Open Kerro-junior opened 10 months ago
The method: https://github.com/gnina/scripts/blob/master/clustering.py which is described in the readme for the scripts repository.
We use the Crossdocked set now though.
I have a similar question -- would it be possible for you to upload a txt with the matching of receptor_ids to cluster id for the CrossDocked data set? To avoid rerunning the computation and matching your splits? Thanks
The full crossdocked set is available here: https://bits.csb.pitt.edu/files/crossdock2020/ You can get the receptor ids from the types files.

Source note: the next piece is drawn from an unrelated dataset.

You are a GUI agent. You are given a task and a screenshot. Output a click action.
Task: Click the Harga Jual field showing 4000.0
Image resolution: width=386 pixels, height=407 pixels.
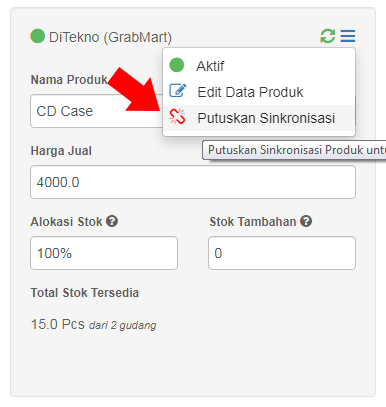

Fantastic. Thank you for the swift reply. I see "receptor_ids" in the format of "XXX/pdb_id_Y". Am I understanding correctly that the "XXX" prefix is the id of the "structural homology cluster", i.e. any pocket with an id prefix "XXX" is similar according to the Pocketome? That being said -- is there any information on how structural similarity between pockets was determined? I tried to look up the website of pocketome.org for a definition but unfortunately it appears to be down. The reason why I am asking: I am trying to assess how to set up a fair train/test split to evaluate generalizability. Regards
Yes, XXX (e.g. 1433B_HUMAN_1_240_pep_0) is the Pocketome cluster. The original Pocketome paper is here. We clustered the pocketome pockets using sequence similarity with the clustering.py script.
As the paper
Protein−Ligand Scoring with Convolutional Neural Networks
says:The performance of trained CNN models were evaluated by 3-fold cross-validation for both the pose prediction and virtual screening tasks. To avoid evaluating models on targets similar to those in the training set, training and test folds were constructed by clustering data based on target families rather than individual targets.
But I couldn't find the dataset here, and I didn't know how you construct test folds by target families...(also couldn't find the test fold for pose predictions here)